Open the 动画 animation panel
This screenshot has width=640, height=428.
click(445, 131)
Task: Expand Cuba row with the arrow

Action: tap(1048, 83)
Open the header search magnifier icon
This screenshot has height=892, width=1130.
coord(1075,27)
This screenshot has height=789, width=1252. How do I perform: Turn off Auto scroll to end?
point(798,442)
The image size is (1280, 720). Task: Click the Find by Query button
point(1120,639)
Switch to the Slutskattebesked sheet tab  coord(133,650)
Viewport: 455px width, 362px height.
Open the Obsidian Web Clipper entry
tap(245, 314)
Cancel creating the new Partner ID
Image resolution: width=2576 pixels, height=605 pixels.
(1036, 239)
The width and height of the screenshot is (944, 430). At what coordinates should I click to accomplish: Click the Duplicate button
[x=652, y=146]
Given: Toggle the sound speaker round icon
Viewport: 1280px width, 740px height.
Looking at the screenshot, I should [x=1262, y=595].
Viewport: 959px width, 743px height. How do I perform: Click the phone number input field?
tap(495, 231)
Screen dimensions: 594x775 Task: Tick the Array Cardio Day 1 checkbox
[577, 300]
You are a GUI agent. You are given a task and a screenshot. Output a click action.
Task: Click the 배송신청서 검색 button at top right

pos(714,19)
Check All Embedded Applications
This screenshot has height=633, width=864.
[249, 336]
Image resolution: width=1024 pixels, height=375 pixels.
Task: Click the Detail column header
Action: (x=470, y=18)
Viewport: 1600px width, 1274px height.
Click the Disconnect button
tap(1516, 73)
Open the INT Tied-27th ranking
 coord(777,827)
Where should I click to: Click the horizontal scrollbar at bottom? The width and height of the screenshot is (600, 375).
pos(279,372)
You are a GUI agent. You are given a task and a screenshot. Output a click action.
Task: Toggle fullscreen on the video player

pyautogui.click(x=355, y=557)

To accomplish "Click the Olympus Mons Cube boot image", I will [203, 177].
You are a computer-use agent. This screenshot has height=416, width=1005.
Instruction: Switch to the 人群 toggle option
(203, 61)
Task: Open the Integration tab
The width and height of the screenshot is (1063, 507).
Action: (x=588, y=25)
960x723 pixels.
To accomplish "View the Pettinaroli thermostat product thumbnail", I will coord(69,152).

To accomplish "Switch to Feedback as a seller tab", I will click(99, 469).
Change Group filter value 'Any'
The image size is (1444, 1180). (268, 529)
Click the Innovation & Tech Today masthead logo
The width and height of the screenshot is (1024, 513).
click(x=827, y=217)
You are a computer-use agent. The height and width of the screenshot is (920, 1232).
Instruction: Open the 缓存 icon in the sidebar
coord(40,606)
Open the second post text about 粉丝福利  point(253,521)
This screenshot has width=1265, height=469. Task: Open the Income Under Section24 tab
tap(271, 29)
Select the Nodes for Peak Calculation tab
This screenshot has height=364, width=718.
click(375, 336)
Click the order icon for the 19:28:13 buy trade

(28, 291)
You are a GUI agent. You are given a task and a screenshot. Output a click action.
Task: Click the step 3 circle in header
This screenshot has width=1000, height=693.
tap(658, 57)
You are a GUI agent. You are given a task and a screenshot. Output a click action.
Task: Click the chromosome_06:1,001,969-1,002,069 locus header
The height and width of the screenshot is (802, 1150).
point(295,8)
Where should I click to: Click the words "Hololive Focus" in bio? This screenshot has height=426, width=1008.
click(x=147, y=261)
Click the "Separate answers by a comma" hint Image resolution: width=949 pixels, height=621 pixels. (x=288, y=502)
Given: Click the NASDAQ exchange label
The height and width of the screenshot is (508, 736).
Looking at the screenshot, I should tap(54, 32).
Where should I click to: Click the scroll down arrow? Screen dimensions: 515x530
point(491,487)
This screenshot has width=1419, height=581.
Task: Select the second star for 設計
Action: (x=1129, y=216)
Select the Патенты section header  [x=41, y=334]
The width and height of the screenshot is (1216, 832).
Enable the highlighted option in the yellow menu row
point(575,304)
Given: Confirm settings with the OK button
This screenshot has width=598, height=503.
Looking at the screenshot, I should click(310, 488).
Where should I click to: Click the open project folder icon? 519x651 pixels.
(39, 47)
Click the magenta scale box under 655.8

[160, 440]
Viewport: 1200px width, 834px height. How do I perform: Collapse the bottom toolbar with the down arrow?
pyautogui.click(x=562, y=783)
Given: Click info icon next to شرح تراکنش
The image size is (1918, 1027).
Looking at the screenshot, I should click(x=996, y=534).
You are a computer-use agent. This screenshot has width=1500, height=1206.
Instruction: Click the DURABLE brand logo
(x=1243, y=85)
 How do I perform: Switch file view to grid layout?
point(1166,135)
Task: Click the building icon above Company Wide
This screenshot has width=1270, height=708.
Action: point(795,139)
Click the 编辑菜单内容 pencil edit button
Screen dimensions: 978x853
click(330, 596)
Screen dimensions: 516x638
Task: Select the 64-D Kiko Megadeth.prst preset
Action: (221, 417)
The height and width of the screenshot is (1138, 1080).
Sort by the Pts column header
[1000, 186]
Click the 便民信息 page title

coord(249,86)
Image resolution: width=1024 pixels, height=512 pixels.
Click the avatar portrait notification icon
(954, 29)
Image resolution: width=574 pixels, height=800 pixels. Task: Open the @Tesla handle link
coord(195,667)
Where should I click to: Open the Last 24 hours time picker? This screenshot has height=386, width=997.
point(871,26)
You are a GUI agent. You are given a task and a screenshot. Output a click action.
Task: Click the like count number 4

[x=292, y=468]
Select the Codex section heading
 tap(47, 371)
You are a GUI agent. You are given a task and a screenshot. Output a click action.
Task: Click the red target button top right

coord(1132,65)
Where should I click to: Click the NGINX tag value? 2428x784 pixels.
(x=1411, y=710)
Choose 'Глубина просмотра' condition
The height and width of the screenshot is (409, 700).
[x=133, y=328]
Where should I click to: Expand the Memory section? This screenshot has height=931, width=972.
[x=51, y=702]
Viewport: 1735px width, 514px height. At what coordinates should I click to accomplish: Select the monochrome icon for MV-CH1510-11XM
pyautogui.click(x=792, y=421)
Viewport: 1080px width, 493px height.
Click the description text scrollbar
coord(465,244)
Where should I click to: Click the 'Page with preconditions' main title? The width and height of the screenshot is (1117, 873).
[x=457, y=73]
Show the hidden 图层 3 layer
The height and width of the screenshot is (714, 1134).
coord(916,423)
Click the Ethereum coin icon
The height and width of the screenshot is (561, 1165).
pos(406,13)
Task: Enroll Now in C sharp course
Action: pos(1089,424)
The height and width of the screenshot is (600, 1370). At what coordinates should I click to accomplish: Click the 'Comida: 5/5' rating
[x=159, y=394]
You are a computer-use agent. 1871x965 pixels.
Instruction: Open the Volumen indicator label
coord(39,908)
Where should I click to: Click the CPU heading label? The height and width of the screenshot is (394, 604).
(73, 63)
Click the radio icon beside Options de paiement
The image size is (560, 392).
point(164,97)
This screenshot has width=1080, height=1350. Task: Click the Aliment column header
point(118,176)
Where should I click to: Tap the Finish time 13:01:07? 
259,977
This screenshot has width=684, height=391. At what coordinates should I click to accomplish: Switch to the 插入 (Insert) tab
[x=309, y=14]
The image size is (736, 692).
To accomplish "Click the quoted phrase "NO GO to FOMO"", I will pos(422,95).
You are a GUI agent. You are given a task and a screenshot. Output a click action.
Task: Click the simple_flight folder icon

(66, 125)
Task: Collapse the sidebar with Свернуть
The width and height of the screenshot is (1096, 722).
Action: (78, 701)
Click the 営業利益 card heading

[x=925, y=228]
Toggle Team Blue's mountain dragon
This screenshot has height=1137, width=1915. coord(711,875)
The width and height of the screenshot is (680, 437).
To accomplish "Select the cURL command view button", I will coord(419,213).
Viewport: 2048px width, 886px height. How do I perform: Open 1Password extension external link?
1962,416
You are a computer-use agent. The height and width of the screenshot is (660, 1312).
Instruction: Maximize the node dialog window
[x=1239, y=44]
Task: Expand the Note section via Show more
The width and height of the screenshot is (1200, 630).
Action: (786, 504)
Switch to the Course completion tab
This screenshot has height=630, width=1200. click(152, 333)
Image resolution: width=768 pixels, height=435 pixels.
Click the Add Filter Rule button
....................
● **Exercise description**: Look over the entries above and count the lines where the word "computer" appears, then report only that count.

● **Solution below**: 5